Another thing that we’ve just started is monthly case conferencing. I work with the GPs at KWHB – there’s four or five of them. Richard works with GPs at Sunrise (Katherine East area’s ACCHS). The basic idea is that we support the GPs to handle as much as is clinically possible – particularly with patients that GPs have established relationships of trust with, and where the ‘on hand’ expertise of a specialist is not critical. So, it’s very much about building relationships with GPs and clinic and service staff and providing clinical back-up. And through this, we’re hoping to see less ‘burn out’ of remote GPs and clinic staff: a serious issue, as I’ve highlighted already.

Looking back, to get the program to where it is now has been an iterative and collaborative process. It started slowly with telehealth, then with my outreach at KWHB, and now has expanded to cover an entire region thanks to Richard’s commitment and enthusiasm. But some things haven’t changed. What we do now is still entirely dependent on remote GPs, community clinics and ACCHSs telling us what they want us to do. It’s they who are in the driver’s seat.
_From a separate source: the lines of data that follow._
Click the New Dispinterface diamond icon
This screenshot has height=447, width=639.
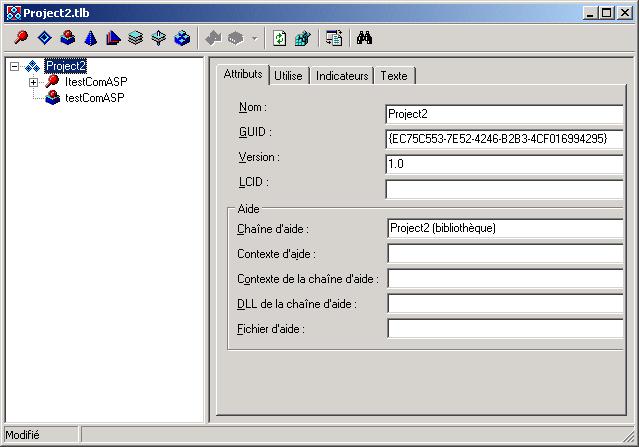(44, 39)
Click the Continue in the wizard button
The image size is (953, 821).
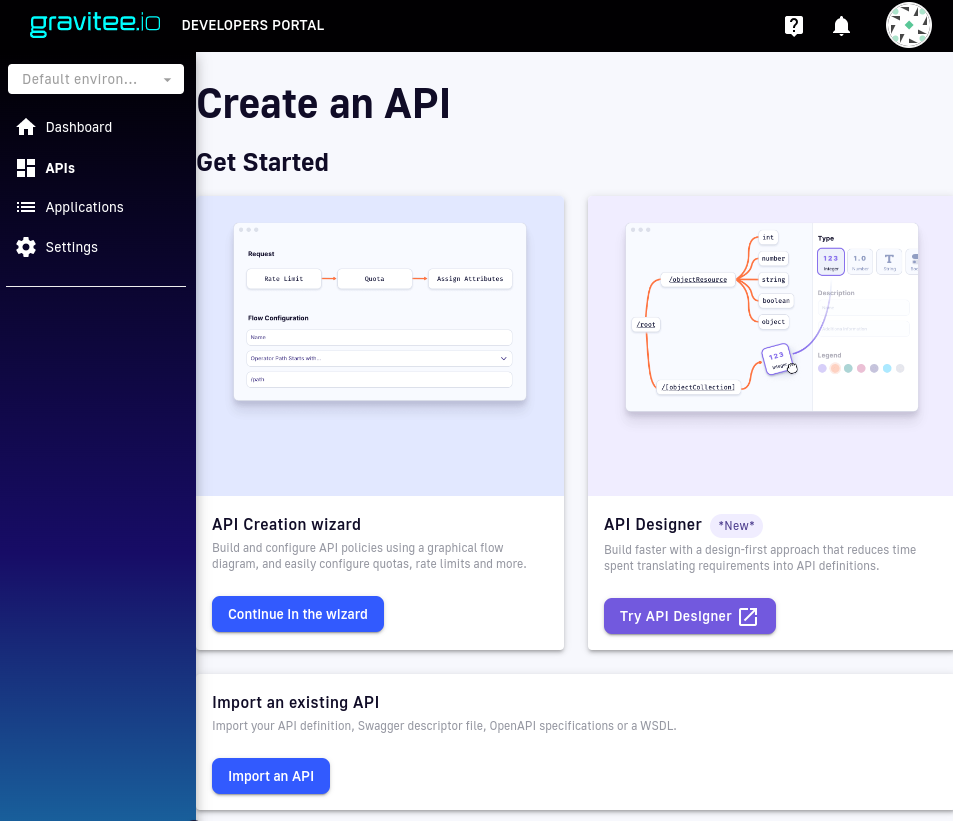[297, 614]
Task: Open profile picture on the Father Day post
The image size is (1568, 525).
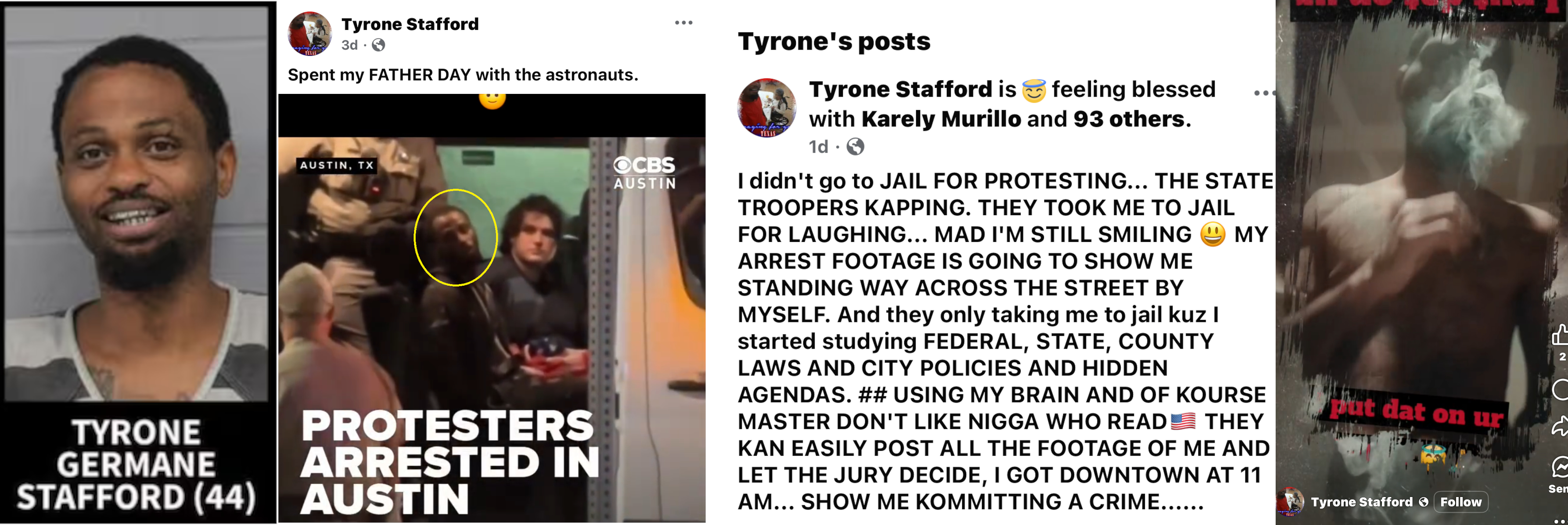Action: tap(310, 33)

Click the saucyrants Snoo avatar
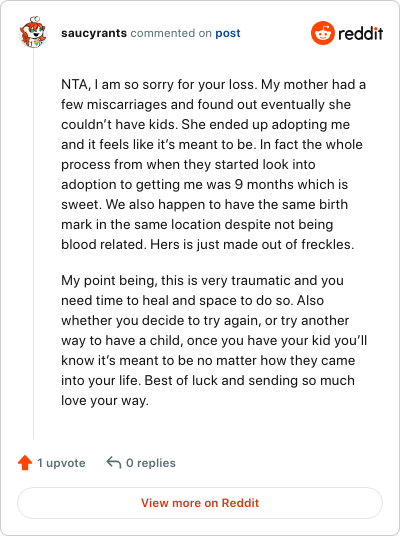33,32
I think we are starting to make a difference. When I arrived in Katherine, many Aboriginal people didn’t trust hospitals. And some were dying – often far too young – just because of that fear. Further, many remote living Aboriginal people didn’t want to travel to Darwin or Katherine because they don’t feel culturally safe there, away from their community and country. But now with Richard and I visiting them in their communities, on their country, they feel culturally safe because of where they are.

I like to think that we take some of that sense of safety with us if a remote living person we’ve seen in community is then airvac’d to Katherine Hospital – for a severe pneumonia, for example. Richard or I can meet them on ward and they’re much more comfortable seeing a familiar face. So, the outreach program is also about building relationships with patients as much as with clinic staff or remote GPs.

In closing, I’ve learned that a relationship is probably among the most important things that remote Aboriginal people want from health practitioners. They want to know who you are. It’s hard for somebody from Sydney to understand what it’s like, but Aboriginal people who grow up and live in remote communities know everybody in their community. There’s nobody that they don’t know. When they go to a hospital, even Katherine Hospital which is small, they’re quite overwhelmed by the numbers of new people that they meet. It’s a very unusual experience for them. Building relationships over the long term is the only way to gain people’s trust and in that way to be able to make sure that an Aboriginal patient gets what they need out of the health system. 

The impact of a multidisciplinary model

Dr Rodney Whyte, Duty Remote Medical Practitioner, provides phone-based support for acute and remote care in the Katherine region, guiding whether care can be provided in communities or if a medical evacuation is needed.

  • “A specialist will get on the phone with the remote nurse and work out what needs to happen… if the patient does need to go to Katherine Hospital, it results in much better care because of the continuity of care.”
  • “Patient trust is given to a person not a position; this is the power of the model. Having Simon there helps counter the issue of high staff turnover in remote areas.”
  • “This model spreads the load across people like myself, the duty nurse and the specialist – the few times we have called Simon has been an absolute life saver.”
  • “The continuity of care bears fruit – less crazy evacuations and more palliative care on country.”
  • “With palliative care patients, clinics often feel they can’t cope. New clinic staff won’t want someone to die in their care, but often after speaking with a specialist, staff feel supported by having a specialist who knows the patient well acknowledge that that it is acceptable for the patient to die in the next few days. This has a much better outcome for patients who are able to die in community.”
  • “Personal and individual trust is a high value game changer for patients. Often specialists are providing practical problem solving and trust – remote care staff feel they have support and can manage.”